Costa Rican Casado Costa Rican Casado For lunch or dinner, another typical dish is "Arroz con pollo" ("rice with chicken"), which consists basically of bite size chicken chunks mixed with rice and diced vegetables including carrots, bean hemstitches, peas, and corn. Also the traditional menu includes the "Casado" ("married meal"), prepared with no mixed rice and beans, meat at choice (chicken, fish, beef) and vegetables. These last can be presented in "Ensaladas" (salads of tomato, lettuce or cabbage, cucumber and beet among others) or as "Picadillos", which are meat and vegetable combinations where one or more vegetables (like chayote, ayote, potatoes, "zapallo", unripe plantain or tuber roots) are chopped, mixed with the meat and garnished with the same spices as before.

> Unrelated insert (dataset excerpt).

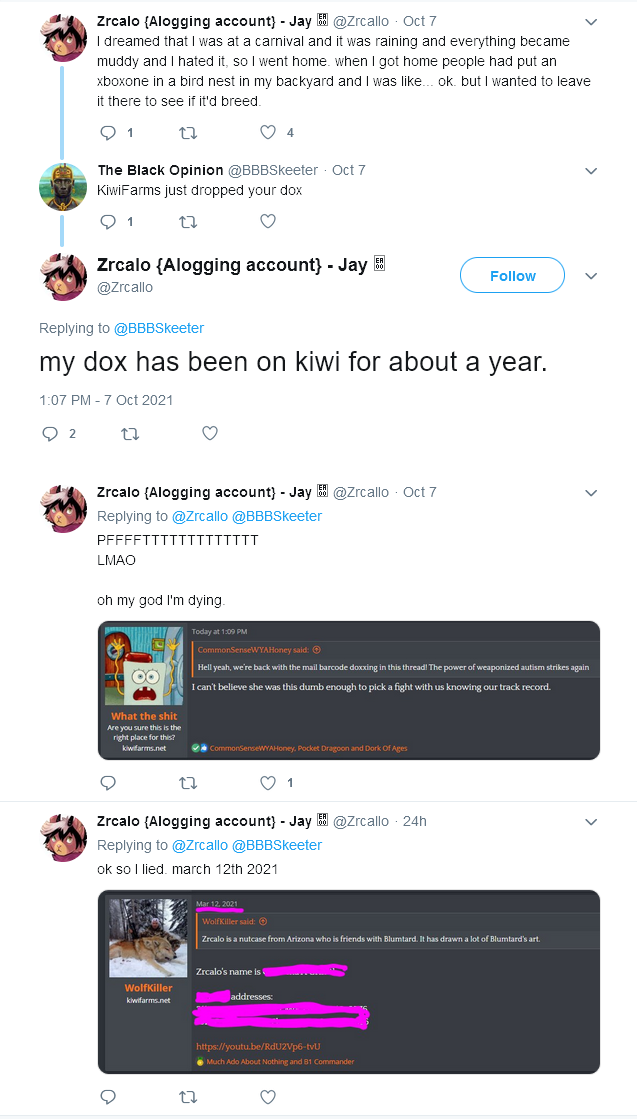This screenshot has height=1119, width=637.
Task: View the SpongeBob kiwifarms screenshot image
Action: click(x=349, y=690)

A principal part of the original music and representative folklore comes from the north of the country (the part that once had Mayan influence), including the Nicoya Peninsula, and the Atlantic coast (Afro-Caribbean culture). Costa Rican music features a rhythm known as "tambito", as well a distinctive musical genre known as "punto". As examples of them are the "punto guanacasteco" (from Guanacaste Province), and the "sancarleño" (from San Carlos in Alajuela).

"The Marimba", from The Capitals of Spanish America" (1888) In the present some Latin dance-oriented genres has been established, like soca, salsa, bachata, merengue, cumbia and its consolidated substitute Costa Rican swing ("swing criollo"), are among the featured along the country. The guitar is a popular instrument especially as an accompaniment to folk songs and dances as well, in which the marimba is also a very traditional instrument.

The phrase "Pura Vida" is one of the most used and most positive expressions in Costa Rica, although it may be viewed by some foreigners as an expression of a relaxed and unhurried lifestyle, which can rise up the interpretation of disregard for time and even wanton friendliness; instead Costa Ricans say "Pura Vida" to express from a simple "no problem" to a true philosophy of strong community, perseverance, good spirit, enjoying life peacefully... and celebrating good fortune, whether small or large.